The implication of this account is that having determined that it wanted the more general and shorter Queensland-type inquiry, the Cabinet - Minister for Education, Attorney General, Taoiseach, the lot - approved legislation setting up something else.
This is a truly extraordinary admission. How could it happen that a Government would want one type of inquiry and end up establishing an entirely different one?
"I never thought we were going to get into 1,700 trials," the Taoiseach said yesterday.
So why did the legislation allow for this? We have no means of finding this out due to the doctrine of Cabinet confidentiality.
The second apparently inept Government action concerns what happened when the Cabinet apparently noticed to its surprise that it had indeed sponsored legislation mandating the commission to do exactly what it didn't want it to do: to examine each and every complaint.
The Government responded last December by setting up a review of the commission's work in an attempt to speed it up. Mr Dempsey met Ms Justice Laffoy to discuss this. The Attorney General was consulted, victims' views were sought.
The review was supposed to take a couple of months but dragged on for close to six.
Ultimately, Mr Dempsey told us this week, he brought the heads of a Bill to reform the commission's operation to Cabinet for discussion.
But - and again we have Mr Dempsey's word for this - the Cabinet examined this plan, and decided that this was not the best way to proceed at all as it would not significantly shorten the work of the commission.
It decided that the whole thing would have to be examined again.
So the Government decided in 1999 that it wanted a general inquiry into child abuse in institutions but for some reason ended up setting up one that would inquire into specific cases.
Then when it saw this problem it sent Mr Dempsey off to review the situation.

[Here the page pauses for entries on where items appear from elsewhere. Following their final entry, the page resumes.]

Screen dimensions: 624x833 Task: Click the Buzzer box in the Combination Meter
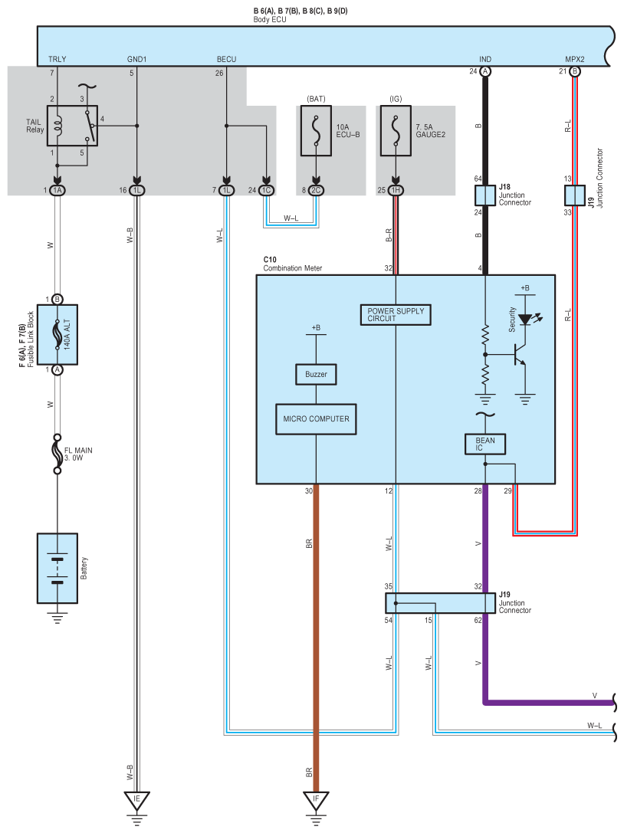pos(316,374)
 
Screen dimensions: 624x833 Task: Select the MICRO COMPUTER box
pos(316,419)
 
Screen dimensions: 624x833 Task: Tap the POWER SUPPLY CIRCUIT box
pos(396,314)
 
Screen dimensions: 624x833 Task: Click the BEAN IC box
pos(484,444)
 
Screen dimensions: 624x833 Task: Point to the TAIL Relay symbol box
pos(72,126)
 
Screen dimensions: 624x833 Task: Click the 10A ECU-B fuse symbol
pos(316,131)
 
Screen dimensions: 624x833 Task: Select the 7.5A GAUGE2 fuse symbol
pos(396,131)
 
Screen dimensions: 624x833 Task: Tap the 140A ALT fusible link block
pos(57,335)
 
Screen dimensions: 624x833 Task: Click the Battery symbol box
pos(57,568)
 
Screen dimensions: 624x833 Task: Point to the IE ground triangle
pos(136,800)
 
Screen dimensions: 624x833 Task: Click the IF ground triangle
pos(317,800)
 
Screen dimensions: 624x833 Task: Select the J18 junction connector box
pos(484,195)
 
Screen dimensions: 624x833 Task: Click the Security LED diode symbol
pos(525,320)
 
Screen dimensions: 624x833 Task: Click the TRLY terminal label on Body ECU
pos(57,59)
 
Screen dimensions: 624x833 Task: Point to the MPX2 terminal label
pos(575,59)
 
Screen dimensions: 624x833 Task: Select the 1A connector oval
pos(57,190)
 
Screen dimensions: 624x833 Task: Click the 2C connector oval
pos(316,190)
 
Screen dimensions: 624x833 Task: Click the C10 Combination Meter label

When he came back after six months' deliberation with a plan it decided this wouldn't solve the problem and he was to go off and organise another review.
And it's not over yet.
That review was to be announced in July, by which time a decision was expected in the case taken by the Christian Brothers challenging the commission's intention to name deceased, incapacitated or untraceable brothers alleged to be abusers.
This decision didn't come, and is now hoped for in October. It would be "prudent", says Mr Dempsey - probably correctly - to wait for that decision before framing legislation setting out how the commission will operate in the future.
That puts new legislation well into next year.
It is worth remembering that this merry-go-round only started spinning because of the State's shocking neglect of thousands of children in its care over more than a generation. Thousands were grossly abused and damaged for life. The State knew about the abuse, and continued to fund generously the childcare system in which it took place.
This carry-on over the commission is the State's response to that.
The victims have had to wait through the unseemly squabble over how much the religious would have to pay into the compensation fund, the painfully slow delivery to the commission of documents from the Department of Education and a series of changes of course by the Government.
Ms Justice Laffoy's letter resigning from the commission is still being kept secret. It will be released only when the Government has finessed a response to its criticisms.
There appears to be no means of holding anyone to account over the mess, or even of finding out what exactly went on.
The Government's restrictions of the Freedom of Information Act introduced earlier this year ensure the Cabinet papers on the matter will not be made public until 2033, by which time many of the victims will be dead.
But their children will be able to gain some understanding of the decisions that ensured their parents, abused as children, continued to wait for justice and closure into middle and old age.